A lesson from the Florida shooting: If we can’t control guns, should we fortify schools?
“No child, no teacher should ever be in danger in an American school,” President Donald Trump said Thursday. “No parent should ever have to fear for their sons and daughters when they kiss them goodbye in the morning.”
If those are the standards, America has failed.
Every parent in the nation worried Thursday when their children left for class. As the latest shooting in Florida proves, every child and teacher are still in danger inside their schools.
There are two ways to address this crisis: Americans could agree to restrict the sale and possession of assault weapons. To date, its elected leaders have shown no inclination to do so.
The other way is to further harden schoolhouses, replacing teachers with armed guards and windows with bricks and steel. Lock-downs, searches, safety drills, all of it.
Those options are now on the table.
To their credit, school officials in Missouri and Kansas have made enormous progress in protecting students and staff. Local schools are safer now than they used to be.
The Blue Valley School District accelerated construction of so-called “pinch point entries” at all of its campuses. The construction makes it harder for unauthorized persons to enter a building.
Employees in the Lee’s Summit R-7 School District use photograph identification badges to enter buildings. Visitors must sign in with valid ID. Each middle and high school has a full-time resource officer from the Lee’s Summit Police Department.
Blue Springs in 2009 became the first public school district in the state to commission its own certified police officers and form its own police force. Officers from the Blue Springs Police Department also maintain a presence at five schools.
The district has more than 800 video surveillance cameras as well.
Secondary students in the Kansas City, Kan., district pass through metal detectors, and scanning machines are used on packages and backpacks. All school doors are locked.
Kansas City Public Schools use a private security department with commissioned security officers. They hold police powers while on school district property conducting school district business.
All of the district’s middle and high schools have metal detectors inside their entry points.
Shawnee Mission schools use a three-step process to enter a building. Every elementary school is fenced.
But school officials candidly admit there is more that could be done to protect kids.
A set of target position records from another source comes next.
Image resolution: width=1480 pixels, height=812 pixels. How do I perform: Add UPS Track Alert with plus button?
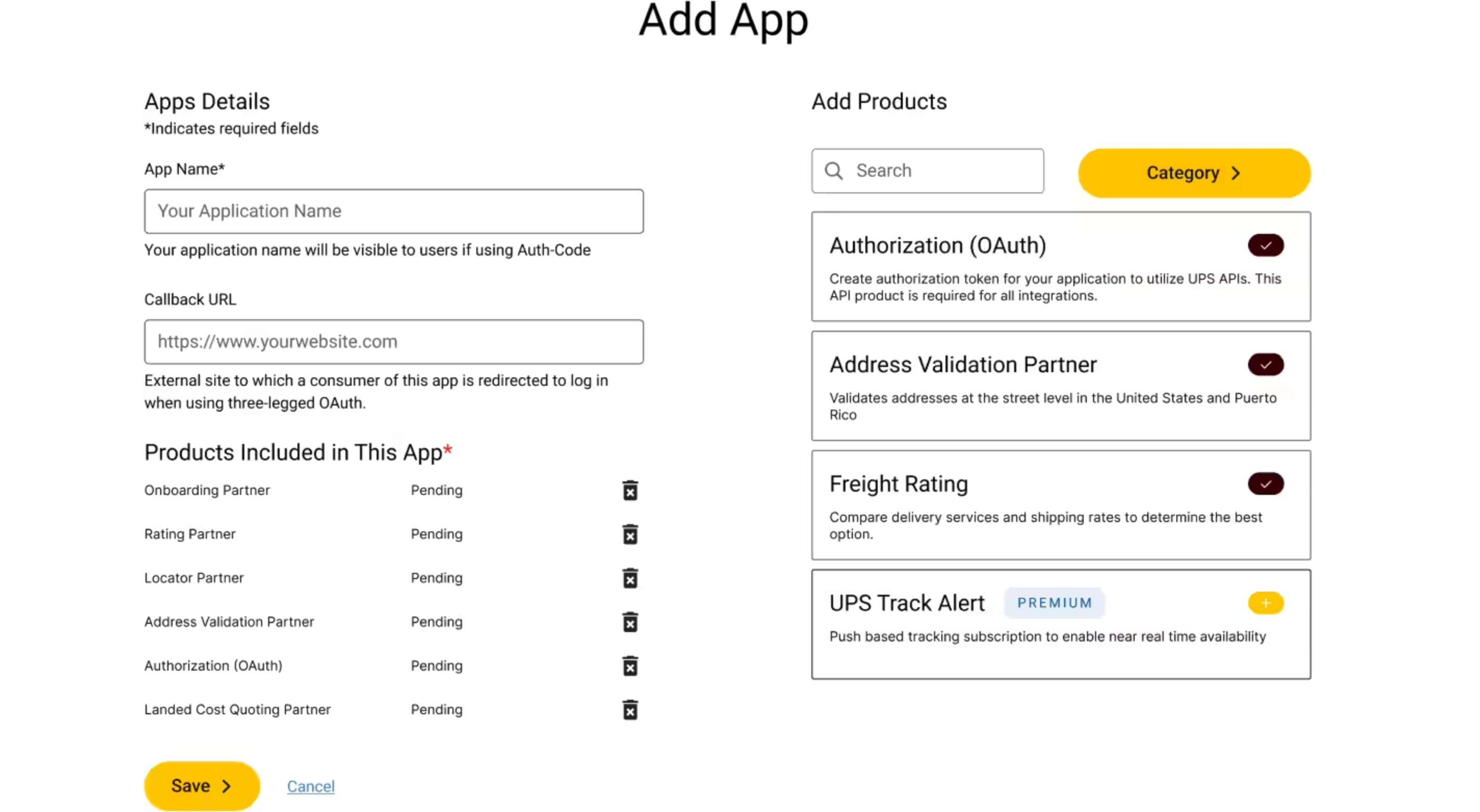pos(1265,603)
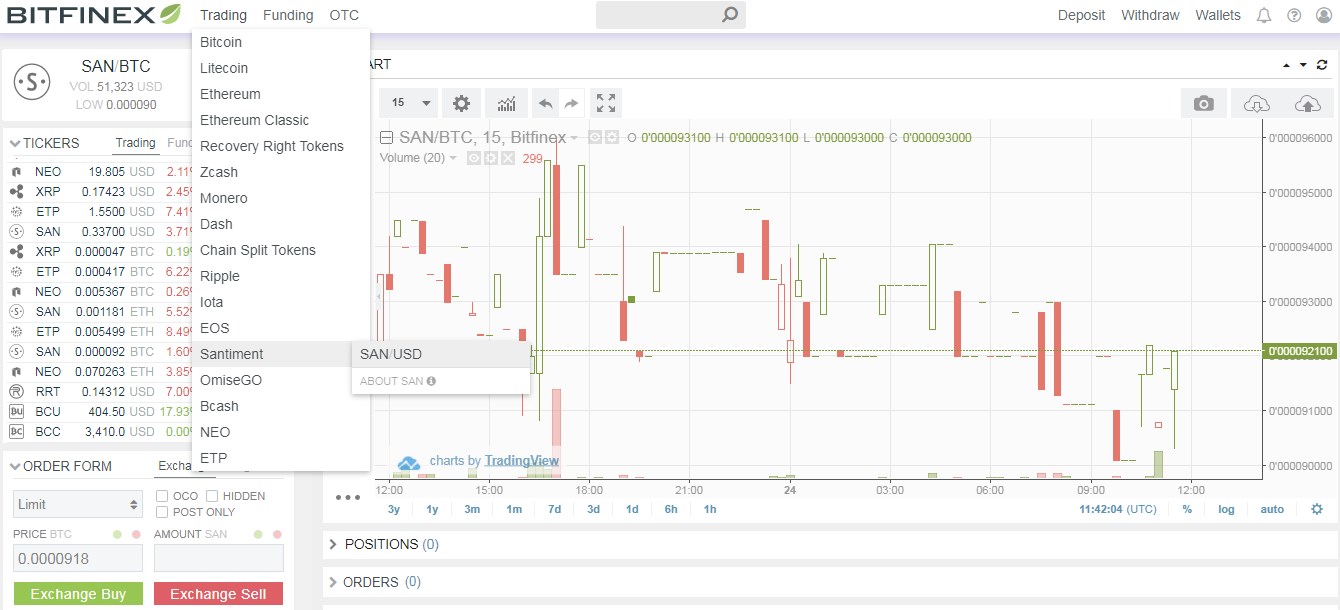Enter fullscreen mode with expand icon
This screenshot has width=1340, height=610.
605,103
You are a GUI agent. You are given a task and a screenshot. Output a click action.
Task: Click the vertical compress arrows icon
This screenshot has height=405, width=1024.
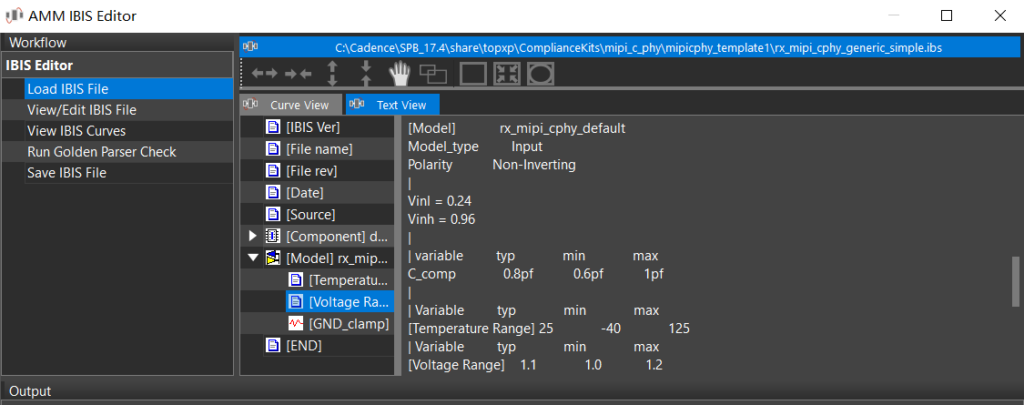click(366, 73)
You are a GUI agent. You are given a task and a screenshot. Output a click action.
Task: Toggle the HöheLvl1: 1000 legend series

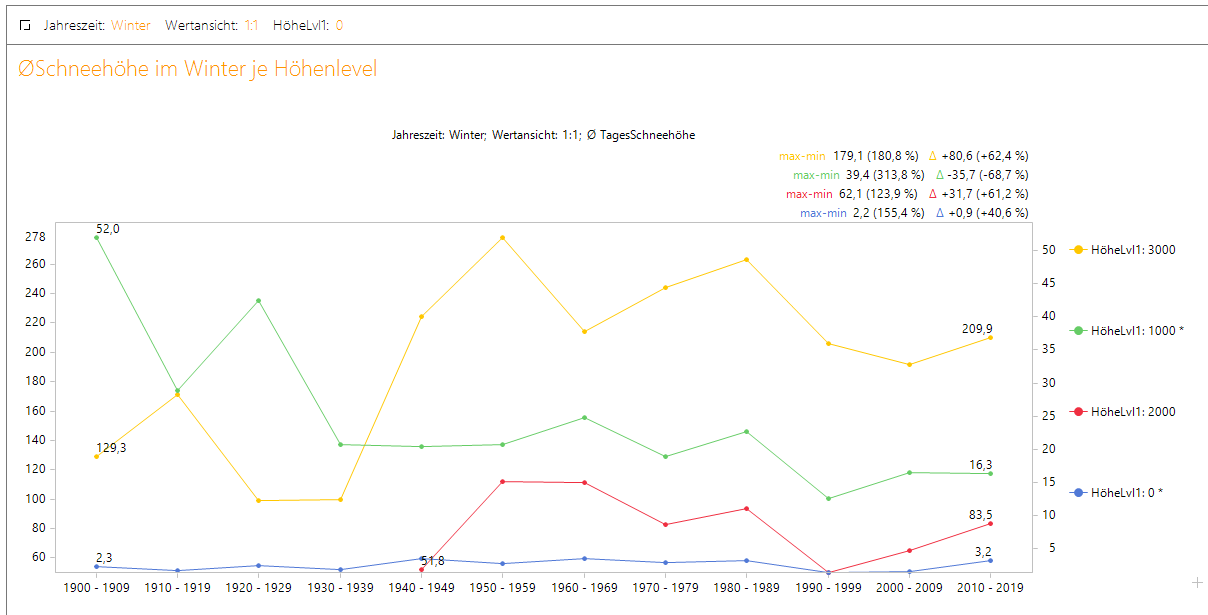click(x=1136, y=330)
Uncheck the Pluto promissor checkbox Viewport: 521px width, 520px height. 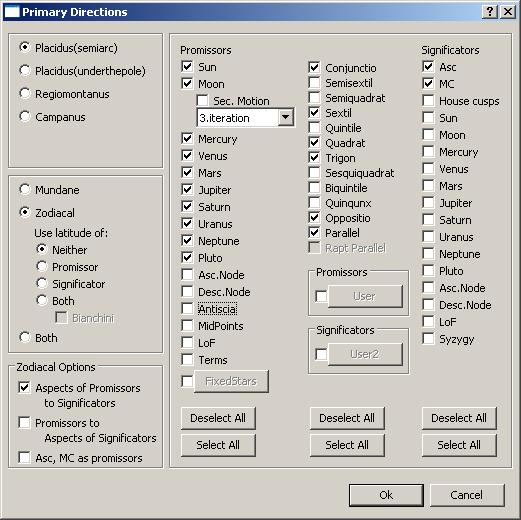187,257
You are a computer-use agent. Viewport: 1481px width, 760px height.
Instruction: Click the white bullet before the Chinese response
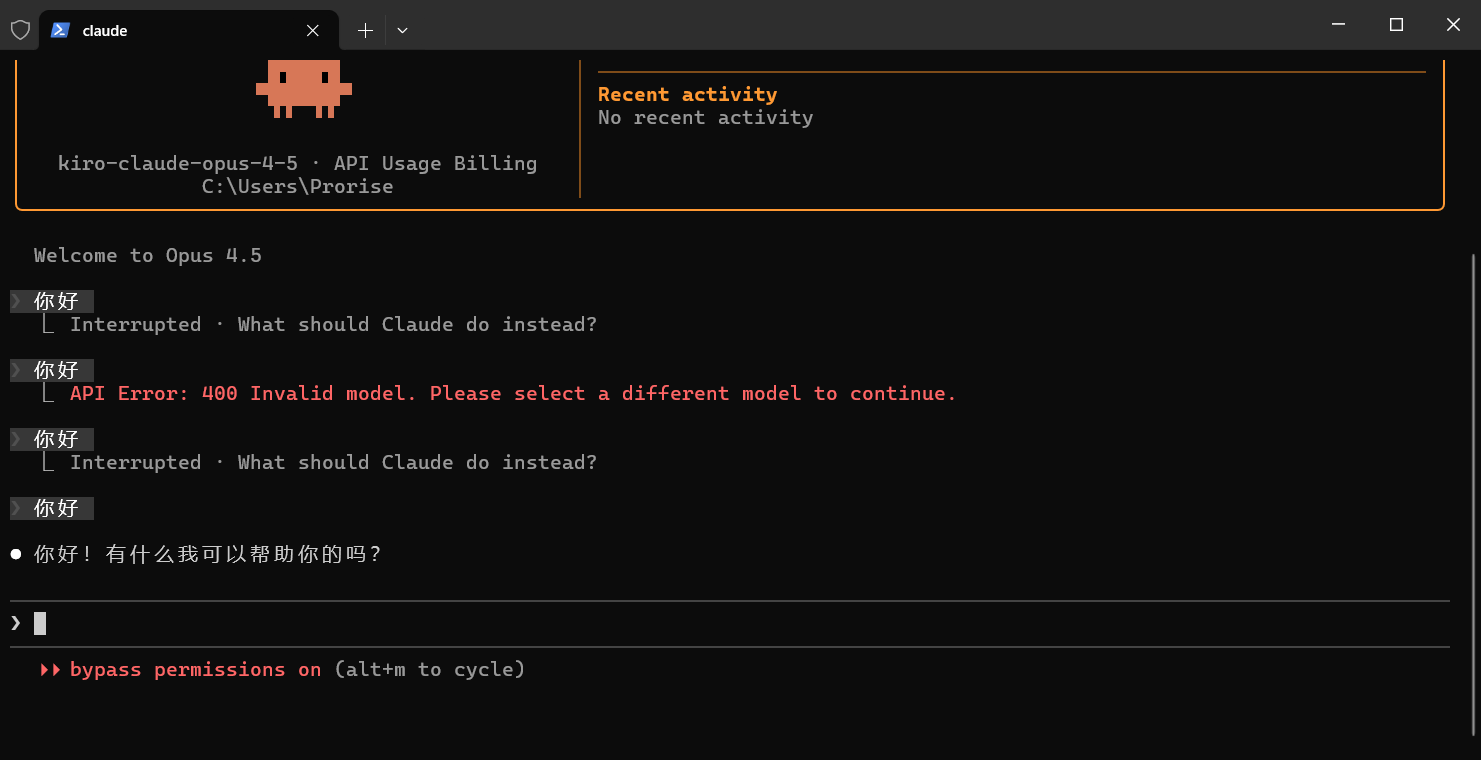pyautogui.click(x=16, y=554)
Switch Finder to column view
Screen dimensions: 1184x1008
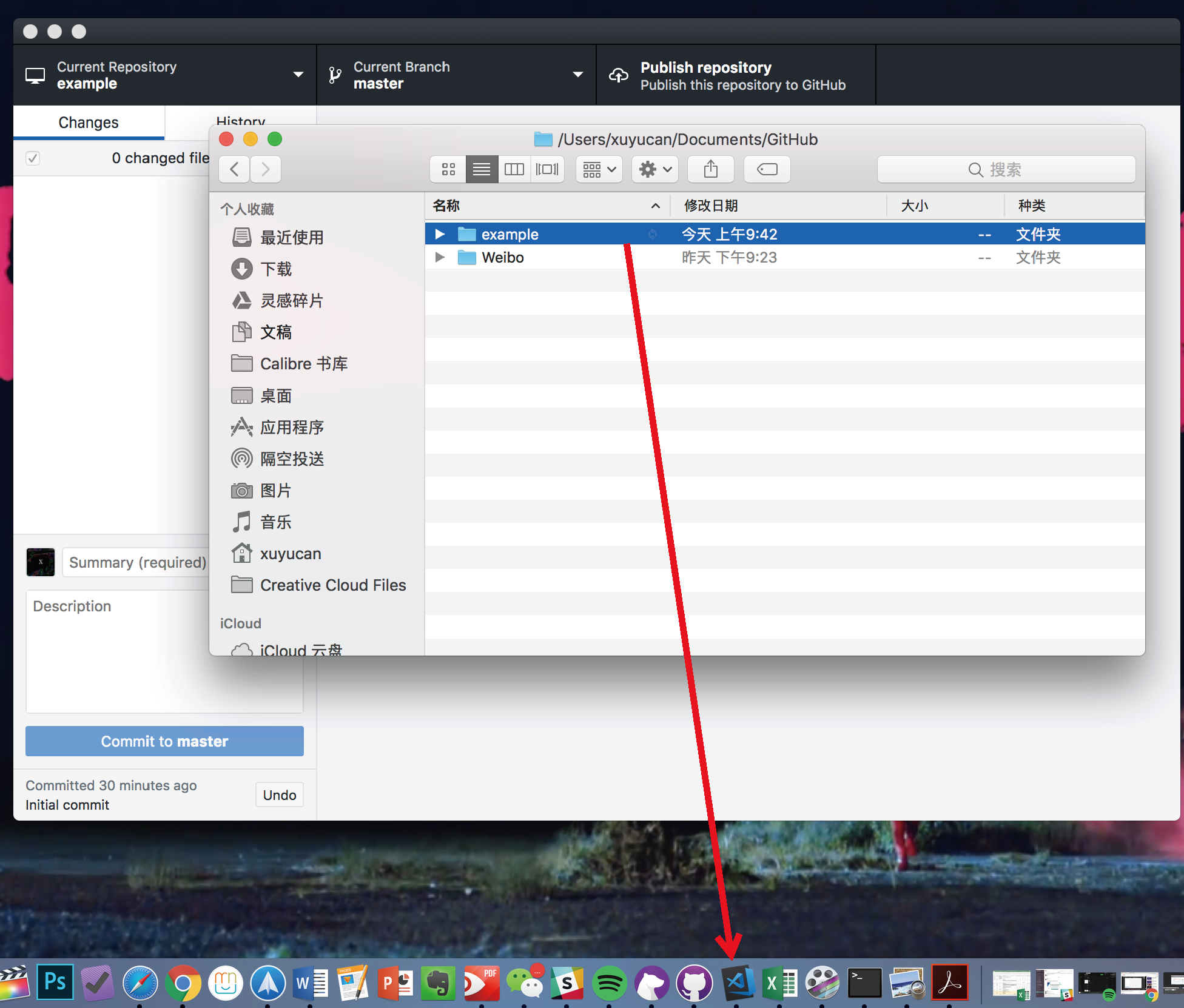514,169
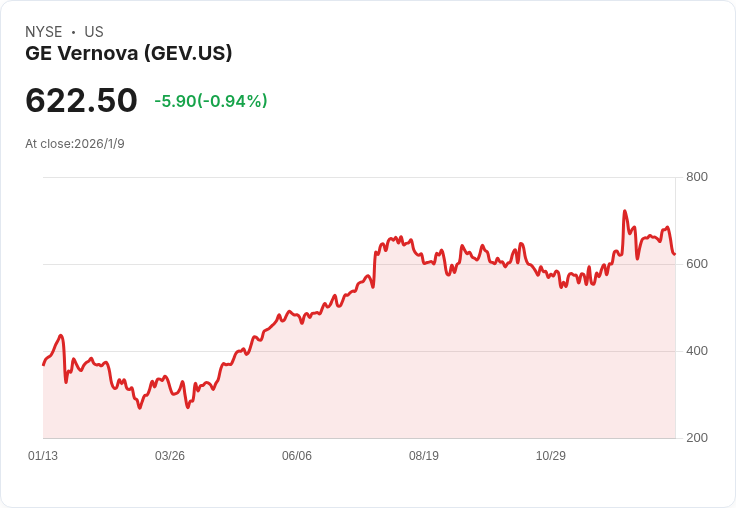Image resolution: width=736 pixels, height=508 pixels.
Task: Select the 03/26 date marker
Action: click(x=170, y=456)
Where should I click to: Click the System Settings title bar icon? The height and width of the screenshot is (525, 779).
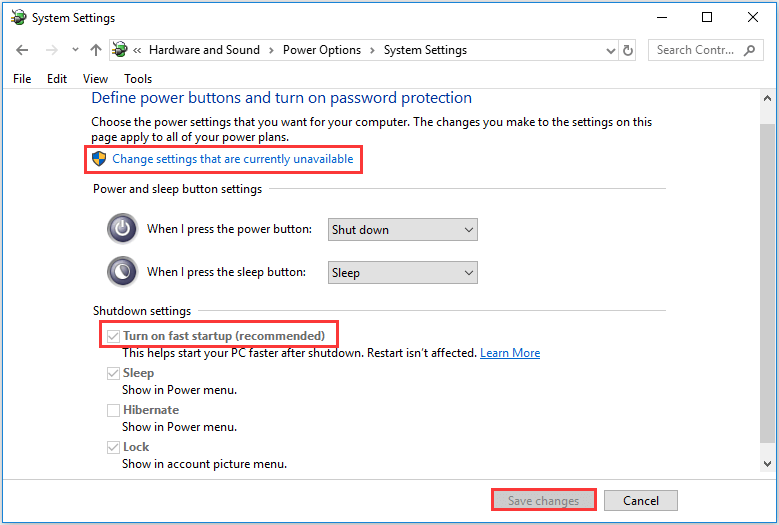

Playgrounds and parking lots remain a concern. School districts and cities may need to consider expanding security perimeters around campuses, with guardhouses and gates.
Outdoor recess and exercise periods may need to be shortened or eliminated. Alternatively, fencing could be upgraded. Some campuses lack any fencing at all.
Classroom doors may need to be wired to lock automatically in a crisis, from the inside. Safe rooms that can hold children could be built for every class. Bullet-proof glass could become standard.
Armed guards may be needed in every school in America.
Hardening schools would be enormously expensive and disruptive. It would likely terrify younger kids. It might make schools resemble minimum-security prisons.
But every school district should review its physical security measures, training protocols and safety guides. After Sandy Hook, a commission suggested school districts should have permanent safety committees. It’s a good idea.
The nation could come to its senses on guns, of course. Not likely.
Further transforming our schools may be the only option. That is sad. But it is true.